TASK OBJECTIVE>
Please reproduce the data in full, exactly as it stands.
☆ ☆ ☆
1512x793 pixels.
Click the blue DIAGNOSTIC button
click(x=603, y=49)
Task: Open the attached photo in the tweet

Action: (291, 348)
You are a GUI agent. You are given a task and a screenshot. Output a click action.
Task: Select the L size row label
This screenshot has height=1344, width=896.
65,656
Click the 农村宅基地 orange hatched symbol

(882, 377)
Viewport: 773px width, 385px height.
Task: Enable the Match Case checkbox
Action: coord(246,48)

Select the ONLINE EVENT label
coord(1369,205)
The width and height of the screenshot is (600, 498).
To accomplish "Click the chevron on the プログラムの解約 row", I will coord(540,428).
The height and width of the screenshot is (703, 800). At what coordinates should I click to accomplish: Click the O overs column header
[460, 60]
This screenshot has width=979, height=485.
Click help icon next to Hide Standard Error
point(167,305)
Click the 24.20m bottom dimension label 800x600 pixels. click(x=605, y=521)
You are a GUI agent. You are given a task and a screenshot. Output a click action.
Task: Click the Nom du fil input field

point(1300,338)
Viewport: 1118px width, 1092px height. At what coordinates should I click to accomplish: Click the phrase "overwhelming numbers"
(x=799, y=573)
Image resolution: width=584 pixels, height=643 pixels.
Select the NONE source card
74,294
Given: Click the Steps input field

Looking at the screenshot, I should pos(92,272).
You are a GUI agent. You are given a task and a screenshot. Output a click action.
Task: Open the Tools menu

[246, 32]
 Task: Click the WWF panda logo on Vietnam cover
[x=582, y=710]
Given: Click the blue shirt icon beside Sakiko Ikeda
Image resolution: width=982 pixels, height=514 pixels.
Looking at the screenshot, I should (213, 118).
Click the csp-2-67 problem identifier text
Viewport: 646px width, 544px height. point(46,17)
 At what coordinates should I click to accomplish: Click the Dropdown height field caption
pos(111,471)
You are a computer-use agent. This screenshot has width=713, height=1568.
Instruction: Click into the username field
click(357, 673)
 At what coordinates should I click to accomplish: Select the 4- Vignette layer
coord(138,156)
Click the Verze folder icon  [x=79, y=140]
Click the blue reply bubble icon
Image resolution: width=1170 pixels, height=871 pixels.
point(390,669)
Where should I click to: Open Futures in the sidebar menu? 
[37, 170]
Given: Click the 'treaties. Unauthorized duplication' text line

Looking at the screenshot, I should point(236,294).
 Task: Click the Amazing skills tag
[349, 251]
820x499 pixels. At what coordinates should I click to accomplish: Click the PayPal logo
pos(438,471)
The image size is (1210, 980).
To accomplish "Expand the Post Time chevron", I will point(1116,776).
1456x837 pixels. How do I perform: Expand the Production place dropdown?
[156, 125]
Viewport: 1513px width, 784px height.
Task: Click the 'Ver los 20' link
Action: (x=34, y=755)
☆ ☆ ☆
SOLUTION>
1512x793 pixels.
Click the blue DIAGNOSTIC button
click(x=603, y=49)
Task: Open the attached photo in the tweet

Action: (291, 348)
You are a GUI agent. You are given a task and a screenshot. Output a click action.
Task: Select the L size row label
This screenshot has height=1344, width=896.
65,656
Click the 农村宅基地 orange hatched symbol

(882, 377)
Viewport: 773px width, 385px height.
Task: Enable the Match Case checkbox
Action: coord(246,48)

Select the ONLINE EVENT label
coord(1369,205)
The width and height of the screenshot is (600, 498).
To accomplish "Click the chevron on the プログラムの解約 row", I will coord(540,428).
The height and width of the screenshot is (703, 800). At what coordinates should I click to accomplish: Click the O overs column header
[460, 60]
This screenshot has width=979, height=485.
Click help icon next to Hide Standard Error
point(167,305)
Click the 24.20m bottom dimension label 800x600 pixels. click(x=605, y=521)
You are a GUI agent. You are given a task and a screenshot. Output a click action.
Task: Click the Nom du fil input field

point(1300,338)
Viewport: 1118px width, 1092px height. At what coordinates should I click to accomplish: Click the phrase "overwhelming numbers"
(x=799, y=573)
Image resolution: width=584 pixels, height=643 pixels.
Select the NONE source card
74,294
Given: Click the Steps input field

Looking at the screenshot, I should pos(92,272).
You are a GUI agent. You are given a task and a screenshot. Output a click action.
Task: Open the Tools menu

[246, 32]
 Task: Click the WWF panda logo on Vietnam cover
[x=582, y=710]
Given: Click the blue shirt icon beside Sakiko Ikeda
Image resolution: width=982 pixels, height=514 pixels.
Looking at the screenshot, I should (213, 118).
Click the csp-2-67 problem identifier text
Viewport: 646px width, 544px height. point(46,17)
 At what coordinates should I click to accomplish: Click the Dropdown height field caption
pos(111,471)
You are a computer-use agent. This screenshot has width=713, height=1568.
Instruction: Click into the username field
click(357, 673)
 At what coordinates should I click to accomplish: Select the 4- Vignette layer
coord(138,156)
Click the Verze folder icon  [x=79, y=140]
Click the blue reply bubble icon
Image resolution: width=1170 pixels, height=871 pixels.
point(390,669)
Where should I click to: Open Futures in the sidebar menu? 
[37, 170]
Given: Click the 'treaties. Unauthorized duplication' text line

Looking at the screenshot, I should point(236,294).
 Task: Click the Amazing skills tag
[349, 251]
820x499 pixels. At what coordinates should I click to accomplish: Click the PayPal logo
pos(438,471)
The image size is (1210, 980).
To accomplish "Expand the Post Time chevron", I will point(1116,776).
1456x837 pixels. How do I perform: Expand the Production place dropdown?
[156, 125]
Viewport: 1513px width, 784px height.
Task: Click the 'Ver los 20' link
Action: (x=34, y=755)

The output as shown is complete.